● Directions
Convert every line of the data below into one item of a numbered list, omitting blank lines.

○ ○ ○ ○

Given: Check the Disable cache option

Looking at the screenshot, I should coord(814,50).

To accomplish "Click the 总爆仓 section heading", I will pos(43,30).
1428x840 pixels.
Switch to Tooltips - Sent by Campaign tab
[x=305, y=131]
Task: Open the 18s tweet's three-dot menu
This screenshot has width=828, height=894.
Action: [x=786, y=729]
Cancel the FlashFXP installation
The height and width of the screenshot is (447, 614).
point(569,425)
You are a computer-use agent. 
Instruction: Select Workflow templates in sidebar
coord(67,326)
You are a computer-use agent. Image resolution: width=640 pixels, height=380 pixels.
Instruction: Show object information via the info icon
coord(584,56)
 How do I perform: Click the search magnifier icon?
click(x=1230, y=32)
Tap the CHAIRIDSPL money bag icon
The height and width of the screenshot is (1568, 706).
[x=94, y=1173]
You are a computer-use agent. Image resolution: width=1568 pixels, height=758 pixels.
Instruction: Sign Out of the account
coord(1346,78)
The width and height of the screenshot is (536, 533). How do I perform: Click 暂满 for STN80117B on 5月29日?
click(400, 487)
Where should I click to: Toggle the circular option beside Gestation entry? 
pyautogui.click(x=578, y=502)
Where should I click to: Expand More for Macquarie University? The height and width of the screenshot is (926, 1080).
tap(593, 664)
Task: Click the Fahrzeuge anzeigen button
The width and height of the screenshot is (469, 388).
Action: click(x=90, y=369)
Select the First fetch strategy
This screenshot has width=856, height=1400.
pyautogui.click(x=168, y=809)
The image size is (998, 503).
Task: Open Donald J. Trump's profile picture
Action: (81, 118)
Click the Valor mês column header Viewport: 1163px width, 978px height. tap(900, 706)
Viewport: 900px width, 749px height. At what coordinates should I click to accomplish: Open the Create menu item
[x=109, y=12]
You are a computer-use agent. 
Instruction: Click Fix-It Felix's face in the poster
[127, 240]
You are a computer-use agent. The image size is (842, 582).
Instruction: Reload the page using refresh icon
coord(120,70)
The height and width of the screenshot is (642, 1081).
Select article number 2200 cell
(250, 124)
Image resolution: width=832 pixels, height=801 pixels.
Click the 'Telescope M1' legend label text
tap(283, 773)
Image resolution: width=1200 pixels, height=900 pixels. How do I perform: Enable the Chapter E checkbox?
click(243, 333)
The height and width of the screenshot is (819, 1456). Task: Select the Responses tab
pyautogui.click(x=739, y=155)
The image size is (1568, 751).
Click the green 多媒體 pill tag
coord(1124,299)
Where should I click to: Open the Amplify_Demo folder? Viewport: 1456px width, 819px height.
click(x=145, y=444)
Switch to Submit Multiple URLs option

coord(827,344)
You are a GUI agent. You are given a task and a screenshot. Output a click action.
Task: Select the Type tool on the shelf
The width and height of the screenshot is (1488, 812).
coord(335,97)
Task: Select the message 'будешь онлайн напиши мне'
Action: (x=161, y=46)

○ ○ ○ ○

● Output below
1. Given: Check the Disable cache option
2. Looking at the screenshot, I should coord(814,50).
3. To accomplish "Click the 总爆仓 section heading", I will pos(43,30).
4. 1428x840 pixels.
5. Switch to Tooltips - Sent by Campaign tab
6. [x=305, y=131]
7. Task: Open the 18s tweet's three-dot menu
8. This screenshot has width=828, height=894.
9. Action: [x=786, y=729]
10. Cancel the FlashFXP installation
11. The height and width of the screenshot is (447, 614).
12. point(569,425)
13. You are a computer-use agent. 
14. Instruction: Select Workflow templates in sidebar
15. coord(67,326)
16. You are a computer-use agent. Image resolution: width=640 pixels, height=380 pixels.
17. Instruction: Show object information via the info icon
18. coord(584,56)
19.  How do I perform: Click the search magnifier icon?
20. click(x=1230, y=32)
21. Tap the CHAIRIDSPL money bag icon
22. The height and width of the screenshot is (1568, 706).
23. [x=94, y=1173]
24. You are a computer-use agent. Image resolution: width=1568 pixels, height=758 pixels.
25. Instruction: Sign Out of the account
26. coord(1346,78)
27. The width and height of the screenshot is (536, 533). How do I perform: Click 暂满 for STN80117B on 5月29日?
28. click(400, 487)
29. Where should I click to: Toggle the circular option beside Gestation entry? 
30. pyautogui.click(x=578, y=502)
31. Where should I click to: Expand More for Macquarie University? The height and width of the screenshot is (926, 1080).
32. tap(593, 664)
33. Task: Click the Fahrzeuge anzeigen button
34. The width and height of the screenshot is (469, 388).
35. Action: click(x=90, y=369)
36. Select the First fetch strategy
37. This screenshot has width=856, height=1400.
38. pyautogui.click(x=168, y=809)
39. The image size is (998, 503).
40. Task: Open Donald J. Trump's profile picture
41. Action: (81, 118)
42. Click the Valor mês column header Viewport: 1163px width, 978px height. tap(900, 706)
43. Viewport: 900px width, 749px height. At what coordinates should I click to accomplish: Open the Create menu item
44. [x=109, y=12]
45. You are a computer-use agent. 
46. Instruction: Click Fix-It Felix's face in the poster
47. [127, 240]
48. You are a computer-use agent. The image size is (842, 582).
49. Instruction: Reload the page using refresh icon
50. coord(120,70)
51. The height and width of the screenshot is (642, 1081).
52. Select article number 2200 cell
53. (250, 124)
54. Image resolution: width=832 pixels, height=801 pixels.
55. Click the 'Telescope M1' legend label text
56. tap(283, 773)
57. Image resolution: width=1200 pixels, height=900 pixels. How do I perform: Enable the Chapter E checkbox?
58. click(243, 333)
59. The height and width of the screenshot is (819, 1456). Task: Select the Responses tab
60. pyautogui.click(x=739, y=155)
61. The image size is (1568, 751).
62. Click the green 多媒體 pill tag
63. coord(1124,299)
64. Where should I click to: Open the Amplify_Demo folder? Viewport: 1456px width, 819px height.
65. click(x=145, y=444)
66. Switch to Submit Multiple URLs option
67. coord(827,344)
68. You are a GUI agent. You are given a task and a screenshot. Output a click action.
69. Task: Select the Type tool on the shelf
70. The width and height of the screenshot is (1488, 812).
71. coord(335,97)
72. Task: Select the message 'будешь онлайн напиши мне'
73. Action: (x=161, y=46)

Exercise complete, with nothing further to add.